Filter the entries, keeping every line with the word "input".

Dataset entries
=-=-=-=-=
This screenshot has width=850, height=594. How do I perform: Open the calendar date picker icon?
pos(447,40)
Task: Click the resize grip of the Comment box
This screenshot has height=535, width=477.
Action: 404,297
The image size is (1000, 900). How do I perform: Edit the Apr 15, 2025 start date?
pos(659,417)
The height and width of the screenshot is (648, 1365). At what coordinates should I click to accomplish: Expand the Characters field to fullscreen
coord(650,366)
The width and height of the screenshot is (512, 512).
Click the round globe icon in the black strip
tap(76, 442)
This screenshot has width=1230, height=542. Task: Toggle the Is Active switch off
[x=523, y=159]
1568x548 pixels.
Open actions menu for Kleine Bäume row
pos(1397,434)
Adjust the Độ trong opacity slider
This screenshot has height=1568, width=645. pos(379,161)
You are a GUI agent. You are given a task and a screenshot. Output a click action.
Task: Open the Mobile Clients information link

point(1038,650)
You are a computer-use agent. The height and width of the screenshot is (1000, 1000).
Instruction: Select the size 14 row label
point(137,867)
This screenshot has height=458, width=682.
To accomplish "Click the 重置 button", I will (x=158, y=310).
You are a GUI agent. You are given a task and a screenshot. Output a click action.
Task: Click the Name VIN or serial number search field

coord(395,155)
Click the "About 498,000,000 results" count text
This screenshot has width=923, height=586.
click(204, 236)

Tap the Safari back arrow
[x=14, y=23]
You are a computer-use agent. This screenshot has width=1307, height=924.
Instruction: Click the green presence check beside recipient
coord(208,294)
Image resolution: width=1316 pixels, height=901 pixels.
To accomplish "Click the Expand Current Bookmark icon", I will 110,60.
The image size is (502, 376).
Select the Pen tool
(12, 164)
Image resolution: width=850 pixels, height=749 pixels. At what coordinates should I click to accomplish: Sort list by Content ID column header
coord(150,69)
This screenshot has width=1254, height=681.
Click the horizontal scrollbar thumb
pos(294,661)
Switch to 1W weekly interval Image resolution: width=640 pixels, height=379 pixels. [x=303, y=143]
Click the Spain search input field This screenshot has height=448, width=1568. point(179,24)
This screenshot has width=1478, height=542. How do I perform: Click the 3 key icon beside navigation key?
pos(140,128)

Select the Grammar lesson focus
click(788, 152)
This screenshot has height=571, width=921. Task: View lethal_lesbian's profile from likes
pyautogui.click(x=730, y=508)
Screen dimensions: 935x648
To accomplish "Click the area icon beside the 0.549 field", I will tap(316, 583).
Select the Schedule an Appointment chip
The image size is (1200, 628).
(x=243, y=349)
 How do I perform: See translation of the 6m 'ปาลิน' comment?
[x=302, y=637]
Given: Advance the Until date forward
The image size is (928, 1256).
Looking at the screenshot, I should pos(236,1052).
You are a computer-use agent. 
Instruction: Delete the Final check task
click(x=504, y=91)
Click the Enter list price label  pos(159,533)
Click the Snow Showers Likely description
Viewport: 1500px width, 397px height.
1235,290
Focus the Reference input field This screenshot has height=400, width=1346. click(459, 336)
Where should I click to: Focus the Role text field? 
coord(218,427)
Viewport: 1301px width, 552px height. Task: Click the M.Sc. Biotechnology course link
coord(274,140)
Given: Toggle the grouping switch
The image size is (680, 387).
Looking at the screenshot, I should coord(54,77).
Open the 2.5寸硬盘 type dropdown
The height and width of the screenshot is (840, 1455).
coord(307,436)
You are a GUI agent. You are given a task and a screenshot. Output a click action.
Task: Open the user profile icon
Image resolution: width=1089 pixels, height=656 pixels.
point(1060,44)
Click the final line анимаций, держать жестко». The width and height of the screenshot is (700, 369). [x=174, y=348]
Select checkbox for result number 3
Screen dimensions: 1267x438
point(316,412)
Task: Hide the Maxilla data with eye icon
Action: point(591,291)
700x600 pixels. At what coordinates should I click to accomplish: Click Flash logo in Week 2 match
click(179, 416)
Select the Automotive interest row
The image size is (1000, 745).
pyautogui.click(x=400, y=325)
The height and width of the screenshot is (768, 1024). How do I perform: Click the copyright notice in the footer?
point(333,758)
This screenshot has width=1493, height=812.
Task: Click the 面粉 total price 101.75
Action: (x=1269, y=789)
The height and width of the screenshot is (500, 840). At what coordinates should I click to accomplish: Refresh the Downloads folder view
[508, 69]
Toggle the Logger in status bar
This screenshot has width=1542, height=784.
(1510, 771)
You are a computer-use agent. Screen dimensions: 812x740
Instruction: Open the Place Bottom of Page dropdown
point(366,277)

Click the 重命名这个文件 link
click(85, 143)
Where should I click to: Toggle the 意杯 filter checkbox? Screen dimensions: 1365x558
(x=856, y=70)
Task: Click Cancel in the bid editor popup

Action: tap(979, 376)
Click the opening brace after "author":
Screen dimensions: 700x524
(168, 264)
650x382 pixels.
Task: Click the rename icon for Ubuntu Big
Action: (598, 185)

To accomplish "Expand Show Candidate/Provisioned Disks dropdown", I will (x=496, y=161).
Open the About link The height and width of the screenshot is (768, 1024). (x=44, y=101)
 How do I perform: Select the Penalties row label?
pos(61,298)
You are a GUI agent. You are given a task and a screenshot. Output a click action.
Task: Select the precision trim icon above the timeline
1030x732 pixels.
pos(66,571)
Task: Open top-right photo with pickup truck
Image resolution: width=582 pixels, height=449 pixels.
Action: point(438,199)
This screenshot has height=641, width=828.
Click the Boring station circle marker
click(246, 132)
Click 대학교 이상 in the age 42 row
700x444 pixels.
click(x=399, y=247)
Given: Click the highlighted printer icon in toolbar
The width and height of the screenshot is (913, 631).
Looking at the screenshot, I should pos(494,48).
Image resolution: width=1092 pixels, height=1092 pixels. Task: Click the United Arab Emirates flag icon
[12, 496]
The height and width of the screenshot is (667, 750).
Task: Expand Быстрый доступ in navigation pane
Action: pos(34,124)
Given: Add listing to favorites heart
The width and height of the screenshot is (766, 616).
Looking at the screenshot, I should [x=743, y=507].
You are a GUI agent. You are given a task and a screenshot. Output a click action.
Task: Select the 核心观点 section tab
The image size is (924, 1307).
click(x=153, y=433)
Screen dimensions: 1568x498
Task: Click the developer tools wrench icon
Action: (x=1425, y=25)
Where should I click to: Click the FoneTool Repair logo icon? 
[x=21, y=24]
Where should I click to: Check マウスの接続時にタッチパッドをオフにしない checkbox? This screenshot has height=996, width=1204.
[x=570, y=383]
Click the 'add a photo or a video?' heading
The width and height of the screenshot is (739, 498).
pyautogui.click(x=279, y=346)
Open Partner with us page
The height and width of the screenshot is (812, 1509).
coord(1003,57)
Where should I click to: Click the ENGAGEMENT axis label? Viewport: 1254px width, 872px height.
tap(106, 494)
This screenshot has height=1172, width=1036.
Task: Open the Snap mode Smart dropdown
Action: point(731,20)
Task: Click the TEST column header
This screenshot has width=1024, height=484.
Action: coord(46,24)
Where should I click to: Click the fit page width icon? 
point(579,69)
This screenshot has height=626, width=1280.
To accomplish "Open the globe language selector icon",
=-=-=-=-=
## Result:
Click the Spain search input field This screenshot has height=448, width=1568. point(179,24)
Focus the Reference input field This screenshot has height=400, width=1346. click(459, 336)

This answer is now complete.